Para referir por menor lo que desde este momento en adelante pasó dentro del regio alcázar y a
presencia misma de S.M. sería necesario que hábiles taquígrafos
colocados a prevención hubieran llevado exacta cuenta de tantos disparates y
desacatos; porque se vieron allí en los días posteriores,
pero especialmente en esta noche,
escenas las más imponentes, al paso que las mas ridículas.
Aturdidos en los primeros momentos con la
presencia y continente augusto de la
Majestad, apenas se oyeron más que voces mal articuladas, acentos de hombres tan groseros
como criminales, vaciedades impertinentes y reclamaciones parciales, porque cada uno empezó a hacer las suyas. “Sí Señora, decía uno, queremos la libertad y la Constitución porque
así valdrá la sal a peseta y no a
60 reales como le cuesta a mi padre ahora”; alegaba otro que estaba
descalzo y que se le debía tanto y cuanto de atrasos; decía otro que S.M. le
había engañado, y porque en la acción de tal se había batido y quedado herido y
no le habían dado premio alguno ni la cruz de Isabel II, y otros y todos
prorrumpieron en mil sandeces impertinentes y contradictorias.
Pero recobrados algún tanto, y poco después más de los
justo, especialmente los dos sargentos, uno de Granaderos Provinciales y otro
de la Guardia Real que formaban a la cabeza de la fila, y llevaban la voz,
empezaron hasta con imprudente altanería a pedir á S.M. la publicación de la Constitución,
la colocación de la lápida en aquella noche y el otorgamiento de la más completa
libertad entendida a su modo; sobre lo cual les hizo reflexiones y cargos bien
oportunos con admirable serenidad S.M. misma, y enseguida su ministro de Gracia
y Justicia, particularmente cuando se oyó á aquellos mismos sargentos reclamar
con especial ahínco la Constitución del año de 1812 y no la del 1820, porque decían
con tanta sandez, como calor, que esta última contenía algunos artículos que no debían
pasar ni a ellos les acomodaba. No bastaban para ellos reflexiones,
no bastaban razones, por otra parte ni obraba el convencimiento. ¿De cuál eran
capaces unos hombres insolentes y absolutamente embriagados?
================================
REQUISITOS »
[1] Según el fragmento, ¿qué Constitución reclamaban con especial ahínco los dos sargentos?
[2] Por favor, reproduce del fragmento la parte que abre con las palabras que contienen "Aturdidos en los" y cierra con "impertinentes y contradictorias.".
El listado no interviene para nada en esto.

SECCIÓN DE DATOS »
================================
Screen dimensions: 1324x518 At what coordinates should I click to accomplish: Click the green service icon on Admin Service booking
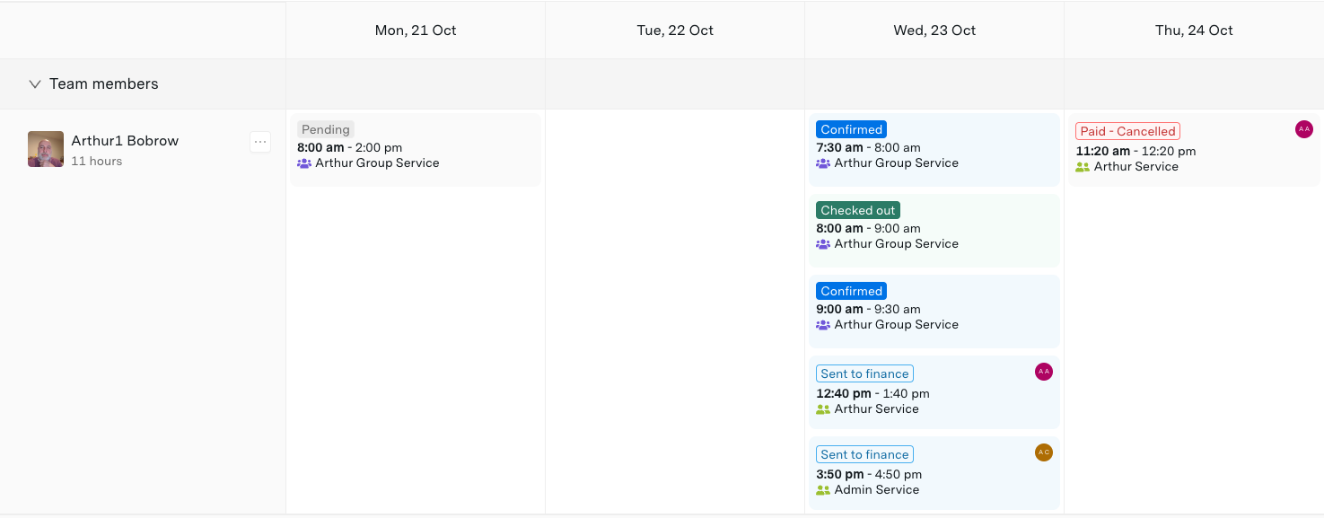[x=823, y=489]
================================
RESULTADOS EN ORDEN »
[1] La Constitución del año de 1812.

[2]
Aturdidos en los primeros momentos con la
presencia y continente augusto de la
Majestad, apenas se oyeron más que voces mal articuladas, acentos de hombres tan groseros
como criminales, vaciedades impertinentes y reclamaciones parciales, porque cada uno empezó a hacer las suyas. “Sí Señora, decía uno, queremos la libertad y la Constitución porque
así valdrá la sal a peseta y no a
60 reales como le cuesta a mi padre ahora”; alegaba otro que estaba
descalzo y que se le debía tanto y cuanto de atrasos; decía otro que S.M. le
había engañado, y porque en la acción de tal se había batido y quedado herido y
no le habían dado premio alguno ni la cruz de Isabel II, y otros y todos
prorrumpieron en mil sandeces impertinentes y contradictorias.